==== DOCUMENT EXCERPT ====

I want to know if it is really caused by the nvidia driver version or some other problems.
Looking forward to your reply.

According to NVlabs/nvdiffrast#56 (comment), I successfully resolve this problem by reinstalling the NVIDIA driver without -no-opengl-files.

nvdiffrast.zip Hi, This ZIP package includes a dockerfile with requirement.txt for this Deep3DFaceRecon_pytorch project. The command to build the environment is docker build -f docker/Dockerfile -t name:tagname . One thing needs attention is that the version correspondence between version Cuda and version Nvidia Driver . Please refers the Nvidia website

Hi,May i ask that how to use the command of 'docker'?

According to NVlabs/nvdiffrast#56 (comment), I successfully resolve this problem by reinstalling the NVIDIA driver without -no-opengl-files.

May i ask how to reinstall the NVIDIA driver without -no-opengl-files? Could u provide more details?
Looking forward to your assistance!

According to NVlabs/nvdiffrast#56 (comment), I successfully resolve this problem by reinstalling the NVIDIA driver without -no-opengl-files.

May i ask how to reinstall the NVIDIA driver without -no-opengl-files? Could u provide more details? Looking forward to your assistance!

==== RAW DATA ====

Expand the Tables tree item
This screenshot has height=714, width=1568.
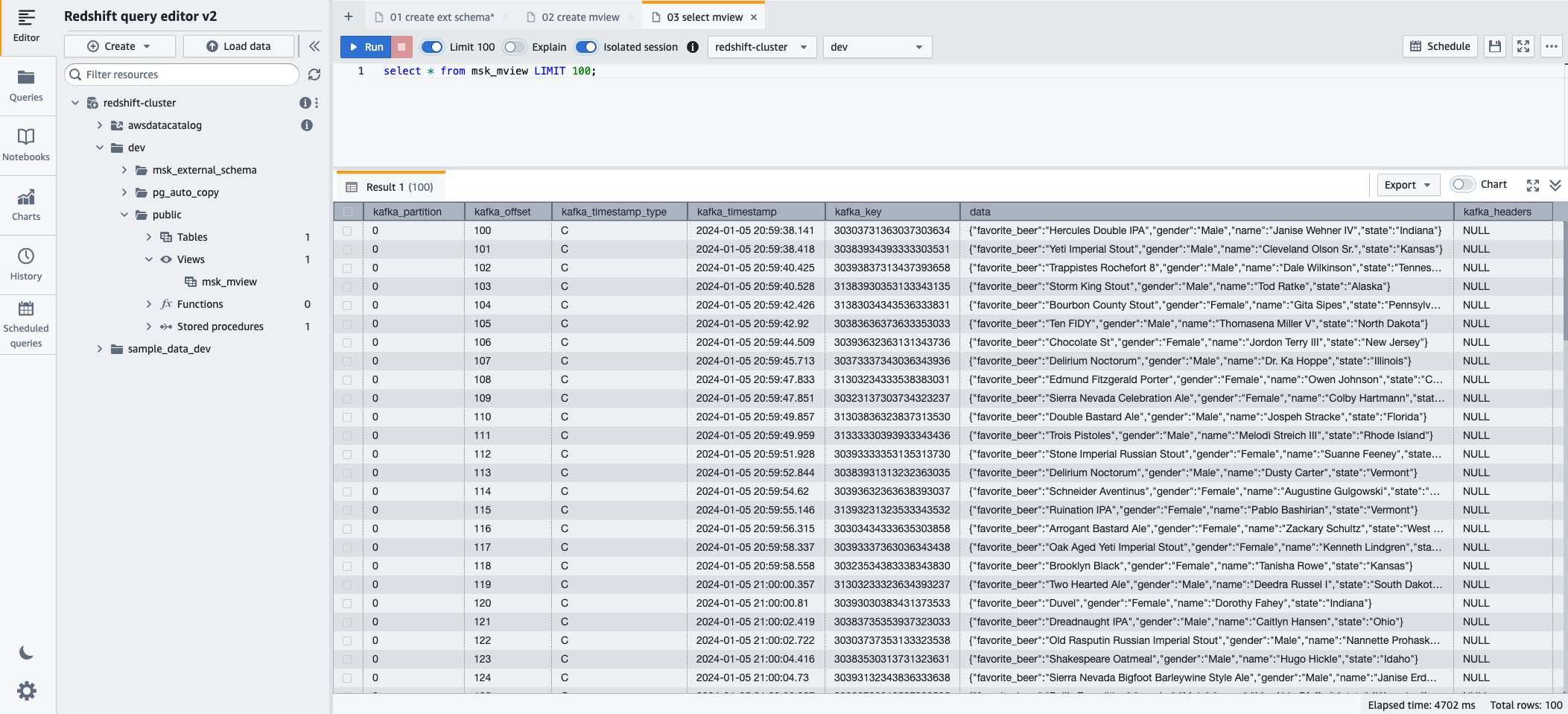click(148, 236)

====
==== RAW DATA ====

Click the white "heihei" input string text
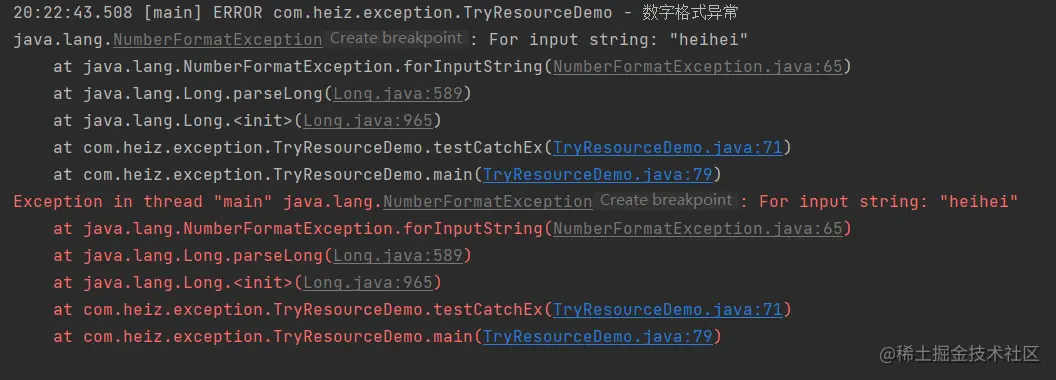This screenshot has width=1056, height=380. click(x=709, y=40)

====

*THINGS TO DO:*
- 1) Summarize the forum thread on the NVIDIA driver problem in two sentences.
- 2) Answer these questions from the forum thread on the NVIDIA driver problem:
(a) What does the ZIP package include?
(b) Which two versions does the thread say must correspond?
(c) Which issue comment is cited as the source of the fix?
- 3) Repeat the part of the forum thread from "Looking forward to your reply." to "command of 'docker'?".
None of the records are needed.

*CORRECT ANSWERS:*
- 1) A poster reports solving the problem by reinstalling the NVIDIA driver without -no-opengl-files, citing a comment on NVlabs/nvdiffrast#56, and others ask how to do that reinstall. Another poster shares a ZIP package with a Dockerfile and requirement.txt for the Deep3DFaceRecon_pytorch project, stresses matching the CUDA version to the NVIDIA driver version, and is then asked how to use the docker command.

- 2)
(a) A Dockerfile with requirement.txt for the Deep3DFaceRecon_pytorch project.
(b) The CUDA version and the NVIDIA driver version.
(c) NVlabs/nvdiffrast#56.

- 3)
Looking forward to your reply.

According to NVlabs/nvdiffrast#56 (comment), I successfully resolve this problem by reinstalling the NVIDIA driver without -no-opengl-files.

nvdiffrast.zip Hi, This ZIP package includes a dockerfile with requirement.txt for this Deep3DFaceRecon_pytorch project. The command to build the environment is docker build -f docker/Dockerfile -t name:tagname . One thing needs attention is that the version correspondence between version Cuda and version Nvidia Driver . Please refers the Nvidia website

Hi,May i ask that how to use the command of 'docker'?